Please note that although this book says volume 1 on the cover, it got canned due to sales not being high enough. It actually sold a lot, but not enough to make the greedy moneygrubbers at Marvel happy.
This one I found at my local library. After about 10 pages in, I began to question whether this was a new take on the X-Men, or a really elaborate practical joke. If not for the production values, I would simply assume that Marvel had released this on April Fool’s day just for the sole sake of pissing off comic book guys everywhere.
Alas, upon checking up online, this is not so. So Del Rey went out and made a shoujo Harem using the X-Men cast, and stripped everybody of any signs of masculinity. My first reaction to some characters was just “Wow… what have they done to you man?” This double true for Magneto (shown right) who is a physics teacher who likes to go on about Human rights and hangs around with the juvenile delinquents known as the “Hellfire club”
Before I discuss plot, it should be noted my familiarity with X-Men mythos extends to having seen the first X-men movie (loved it btw.) and a couple of O.K. comics I read at the library. Anyhoo, this book is about high school student Kitty Pryde and her getting transferred to a new school because she doesn’t seem to fit in at her old one. This is because a few people seem to have noticed that she has this weird ability to phase through objects. (although her skills are unrefined) This has garnered her the attention of a recruiter for Professor Xavier’s academy for “gifted” youngsters. Anyway, being a mutant has forced Kitty Pryde to be transferred to one of those rich kid schools where everybody wears a fancy uniform. Oh yeah, and she’s the only female student in the school. This garners her the attention of a whole bunch of incredibly pretty male students, such as Pyro, Angel, and Alex. I was about to gouge my eyes out from all of the bishounen. Oh yeah, she doesn’t get any attention from the Icy-demeanored Bobby (Iceman,) but seems to get along well with all of the other students. Furthermore, the book seems to focus more on the day-today life of the high school students, such as Kitty Pryde’s relationships and fitting in, with a small thing about mutant rights during the last chapter.

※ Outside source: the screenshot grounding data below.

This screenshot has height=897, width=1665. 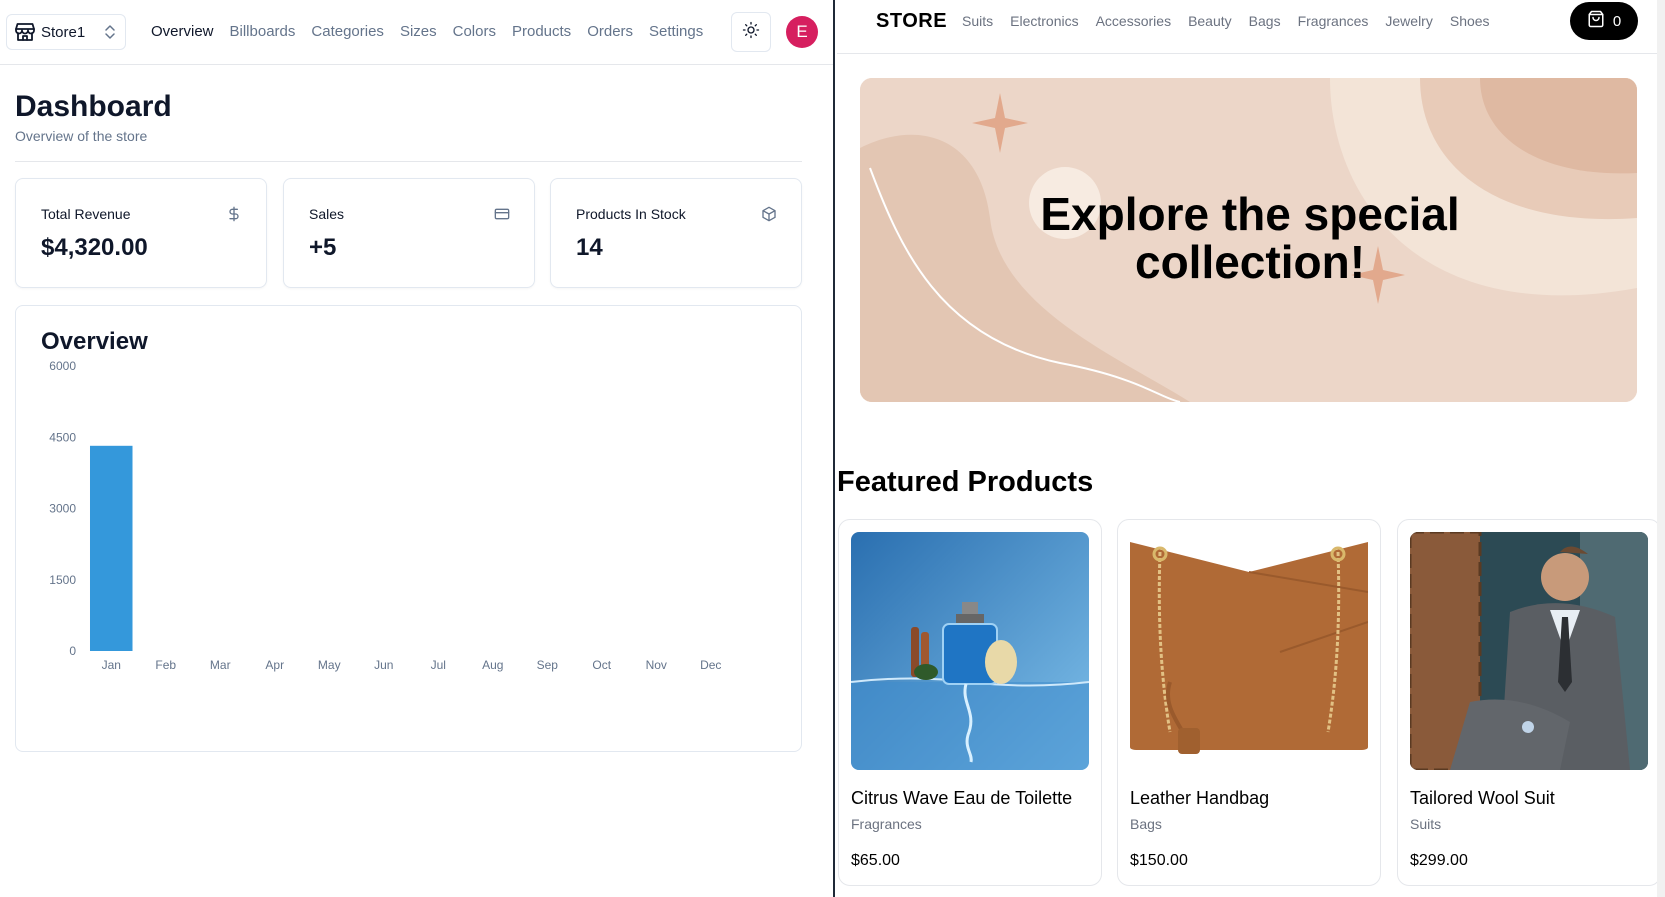 What do you see at coordinates (502, 214) in the screenshot?
I see `credit-card-icon` at bounding box center [502, 214].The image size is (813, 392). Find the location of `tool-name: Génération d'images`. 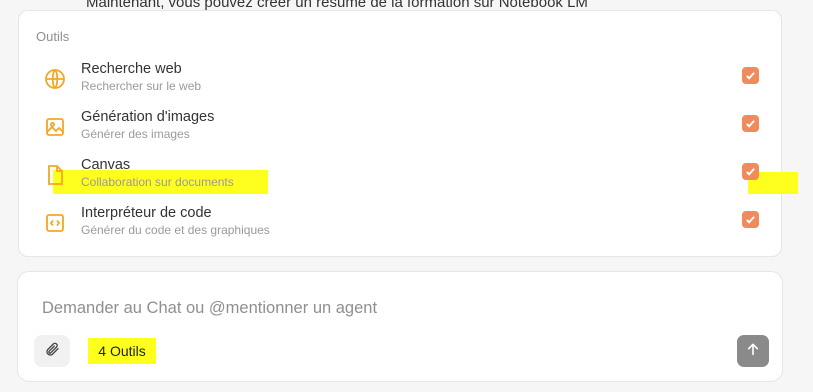

tool-name: Génération d'images is located at coordinates (148, 117).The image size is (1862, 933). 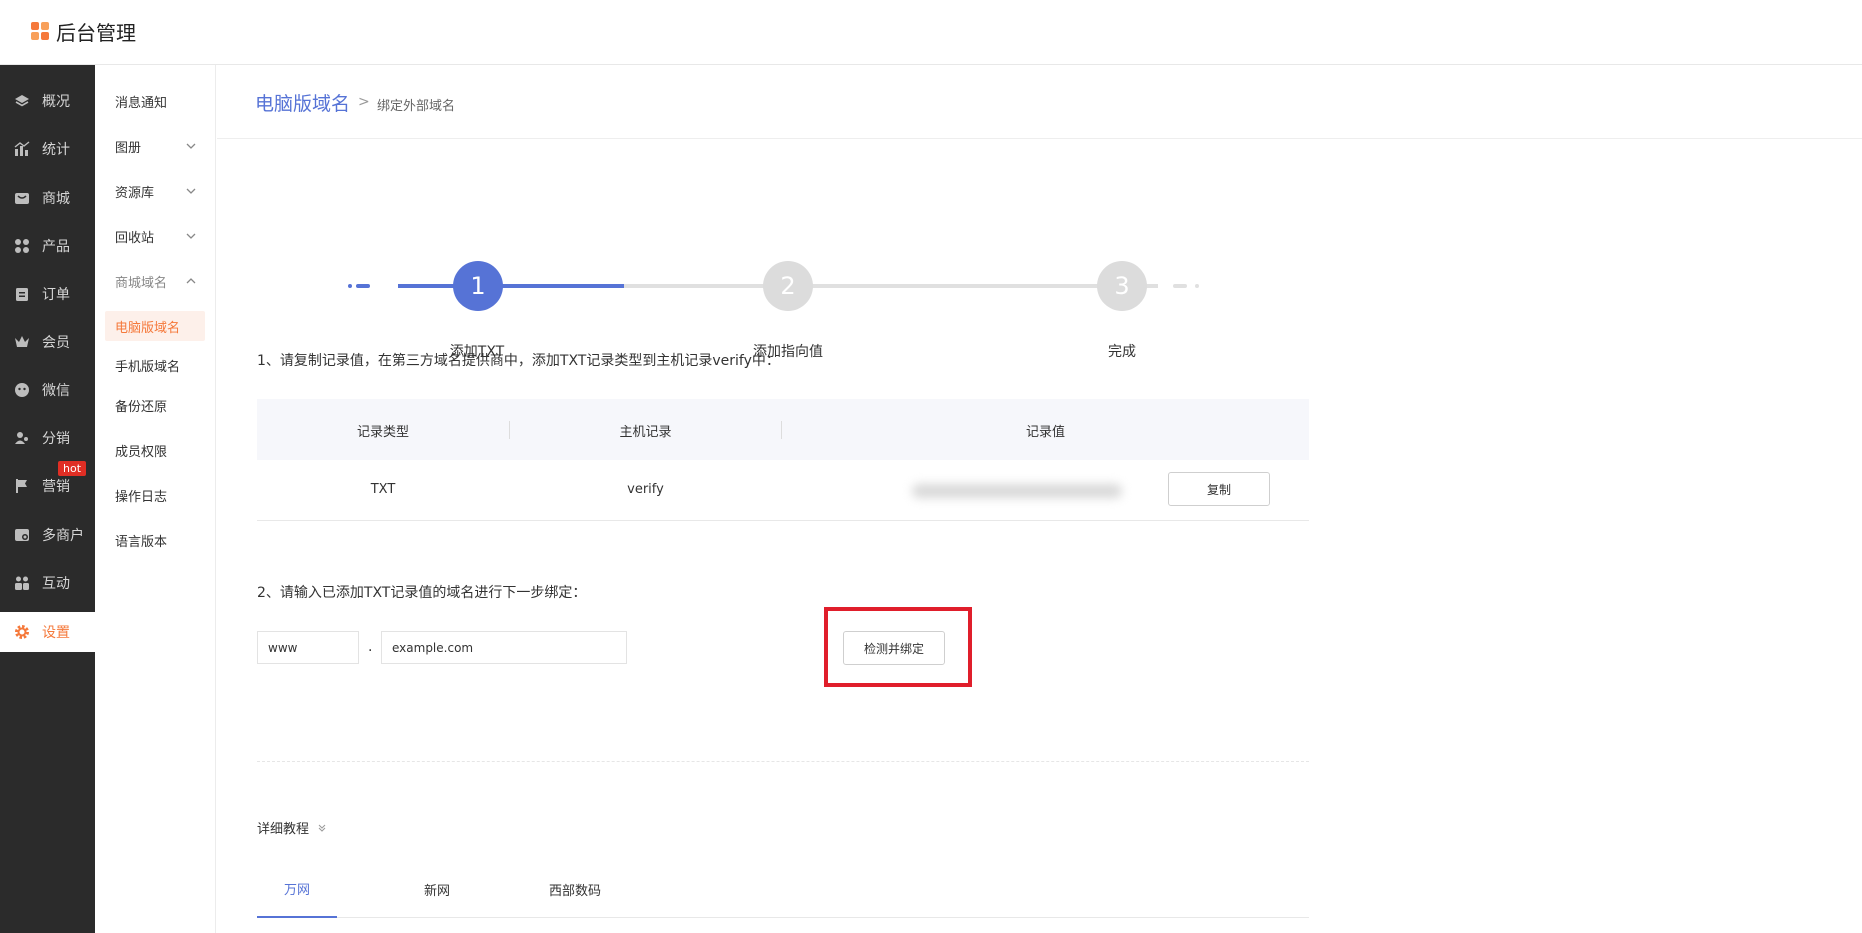 What do you see at coordinates (142, 407) in the screenshot?
I see `sub-item-label: 备份还原` at bounding box center [142, 407].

Of course, the bishounen who irritated me the most was MAGNETO, the physics teacher. He generally looks too young to be the holocaust survivor he is in the comics, and just lacks that aura of badassery he seems to possess in almost any other representation.

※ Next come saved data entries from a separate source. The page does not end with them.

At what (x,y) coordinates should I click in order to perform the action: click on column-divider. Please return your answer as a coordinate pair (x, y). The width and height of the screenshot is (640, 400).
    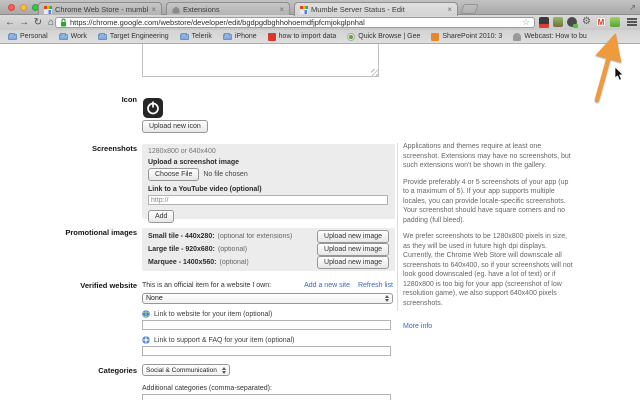
    Looking at the image, I should click on (398, 227).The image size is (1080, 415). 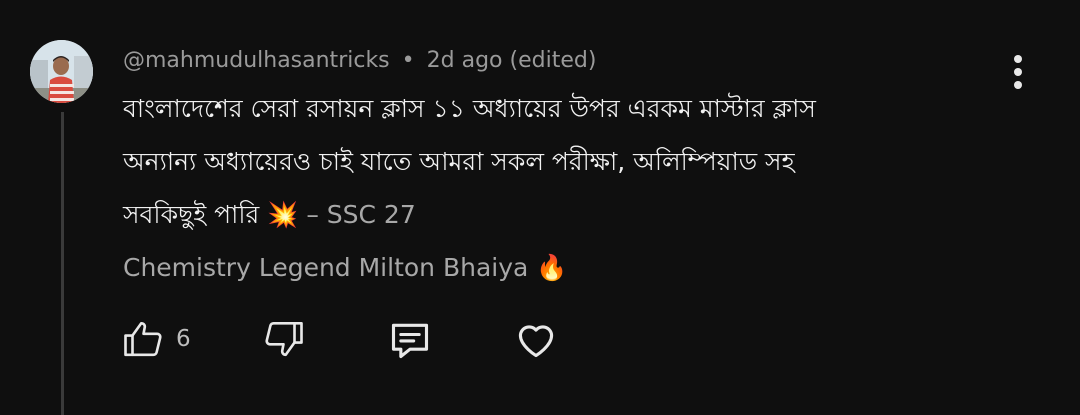 I want to click on avatar, so click(x=62, y=72).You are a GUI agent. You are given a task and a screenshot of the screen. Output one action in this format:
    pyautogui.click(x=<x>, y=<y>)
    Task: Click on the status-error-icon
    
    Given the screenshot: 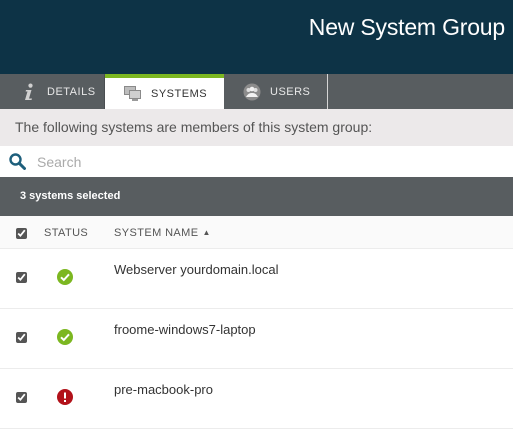 What is the action you would take?
    pyautogui.click(x=65, y=397)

This book does have its plus sides, aside from making me want to gouge my eyes out from all the bishounen. (Seriously, what about women like Ohno from Genshiken? She’d love it if they took the time to make Proffessor X and Magneto look like the masculine older men that they are) Due to generally throwing away all the old continuities, you never get that feeling of missing some details you get with the mainline X-Men, which lets you relax a bit. Furthermore, there is no sign of the rest of the Marvel universe, which makes me breathe a sigh of relief knowing that they can do what they want with the plot (if they went somewhere) The artwork has a lot of detail put in it, although I would greatly appreciate more character variation, and I would love it if some people managed to look a lot rougher. (This is a bit of an issue in Wolverine: Prodigal son, which I will be reviewing next, but they got character variation better there.) Unfortunately, there is no second volume to this plot, so all we have is an introduction to characters, which will never be fleshed out. Might be worth checking out if you’re into shoujo stuff, but since it wasn’t finished, I have an easier time recommending it to people if it continued, so it’s much easier to show to comic book guys to make them RAGE!